Bringing Julia Child’s book My Life in France with me into surgery yesterday was probably not the brightest thing I’ve ever done. Her descriptions of France are wonderful; her detailed recollection of meals eaten in the 1940s is astonishing. However, instructed as I was to eat and drink nothing before my operation, I grew lightheaded when I came to the passage about sole à la normande. She calls it “a poem of poached and flavored sole fillets surrounded by oysters and mussels.” Yum!
I was having my second surgery for breast cancer in eight days. The first one removed the tumor. This second operation was to create a larger margin around the tumor site to prevent the recurrence of cancer. As the scheduled time for my operation stretched from 1:30 p.m. to 3:00 and finally 5:20, I had visions of crêpes flambées and tasty fromages flitting through my head.
Mind you, lying around on a gurney awaiting surgery for four hours is not all peaches and cream. I howled when the nurse inserting the IV couldn’t find a vein. (It took three tries, and wow did it burn.) She took my face in her hands when I burst into tears. “It’s okay to cry,” she said while she held me.
“Why so many of us?” I sobbed. “Why does it happen?”
“The good news,” she said, “is they’re getting closer to a cure.”
We discussed that for a while.

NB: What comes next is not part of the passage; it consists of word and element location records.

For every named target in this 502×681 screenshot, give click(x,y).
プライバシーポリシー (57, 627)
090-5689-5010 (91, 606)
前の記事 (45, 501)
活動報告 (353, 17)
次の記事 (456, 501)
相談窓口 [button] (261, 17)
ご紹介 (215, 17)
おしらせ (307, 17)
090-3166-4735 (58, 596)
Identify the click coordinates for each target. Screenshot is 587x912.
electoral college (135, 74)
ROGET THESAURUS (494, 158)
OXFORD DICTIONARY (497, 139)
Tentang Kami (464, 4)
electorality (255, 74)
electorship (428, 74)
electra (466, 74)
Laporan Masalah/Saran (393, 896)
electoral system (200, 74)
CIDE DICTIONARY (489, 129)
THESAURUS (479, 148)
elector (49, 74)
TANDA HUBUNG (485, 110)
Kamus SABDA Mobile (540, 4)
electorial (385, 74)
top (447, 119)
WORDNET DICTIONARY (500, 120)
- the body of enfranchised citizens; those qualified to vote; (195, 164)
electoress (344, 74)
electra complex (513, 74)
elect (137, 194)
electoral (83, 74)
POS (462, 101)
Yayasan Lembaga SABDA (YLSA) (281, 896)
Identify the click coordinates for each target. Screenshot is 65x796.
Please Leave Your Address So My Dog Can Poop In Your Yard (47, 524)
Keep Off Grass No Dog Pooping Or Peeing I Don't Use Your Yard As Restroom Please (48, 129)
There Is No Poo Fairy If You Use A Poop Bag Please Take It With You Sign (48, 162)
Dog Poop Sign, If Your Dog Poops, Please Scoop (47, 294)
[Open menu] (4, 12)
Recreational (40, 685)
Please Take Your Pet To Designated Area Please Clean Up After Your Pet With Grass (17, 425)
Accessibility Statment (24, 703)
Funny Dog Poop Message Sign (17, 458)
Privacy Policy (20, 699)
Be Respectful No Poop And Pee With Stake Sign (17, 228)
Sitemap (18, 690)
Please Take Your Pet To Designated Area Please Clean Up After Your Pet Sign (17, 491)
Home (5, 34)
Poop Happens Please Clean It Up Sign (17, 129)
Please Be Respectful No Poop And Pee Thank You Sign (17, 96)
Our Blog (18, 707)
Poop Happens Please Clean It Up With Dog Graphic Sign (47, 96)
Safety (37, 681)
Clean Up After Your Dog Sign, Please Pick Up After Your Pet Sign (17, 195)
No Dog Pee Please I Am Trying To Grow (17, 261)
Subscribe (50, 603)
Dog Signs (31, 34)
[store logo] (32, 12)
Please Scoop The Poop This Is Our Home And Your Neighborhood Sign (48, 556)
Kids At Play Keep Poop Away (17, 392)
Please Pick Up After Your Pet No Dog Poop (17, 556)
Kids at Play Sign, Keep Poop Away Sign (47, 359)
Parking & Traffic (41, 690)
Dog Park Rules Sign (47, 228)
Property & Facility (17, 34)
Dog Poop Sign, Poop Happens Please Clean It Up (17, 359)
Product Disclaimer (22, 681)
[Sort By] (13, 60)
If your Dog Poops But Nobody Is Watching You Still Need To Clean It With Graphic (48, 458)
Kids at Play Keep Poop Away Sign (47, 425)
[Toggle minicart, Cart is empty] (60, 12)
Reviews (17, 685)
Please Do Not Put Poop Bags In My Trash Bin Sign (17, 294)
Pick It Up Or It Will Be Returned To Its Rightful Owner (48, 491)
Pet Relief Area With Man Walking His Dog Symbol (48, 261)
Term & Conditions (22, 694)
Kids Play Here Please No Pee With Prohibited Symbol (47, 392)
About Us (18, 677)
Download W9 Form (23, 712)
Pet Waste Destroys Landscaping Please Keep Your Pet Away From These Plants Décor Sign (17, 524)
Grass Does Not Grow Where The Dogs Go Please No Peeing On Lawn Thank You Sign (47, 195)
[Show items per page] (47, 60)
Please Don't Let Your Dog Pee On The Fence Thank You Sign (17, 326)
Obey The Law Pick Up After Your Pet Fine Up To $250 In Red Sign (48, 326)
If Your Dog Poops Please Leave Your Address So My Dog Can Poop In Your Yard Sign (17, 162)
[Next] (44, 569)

Both of us were angry, knowing that too many research programs exist to perpetuate employment for scientists. There is too much scrambling for grants and duplication of effort when there should be more focus on a cure. One in eight women worldwide will have breast cancer. Every thirteen minutes a woman will die because of it.
The nurse and I both noted something else. Of the thirteen women I’ve spoken to about their own experiences, eleven have been stricken in the left breast. The nurse, one who travels “on assignment” throughout the country, has noticed the same. “Why,” she said, “is it always on the left?”
Nobody can say. And wouldn’t you know it, I’ve come to that portion of Julia’s book where she describes roasting a full-breasted duck with minced shallots and wine. How’s that for an ending to today’s blog?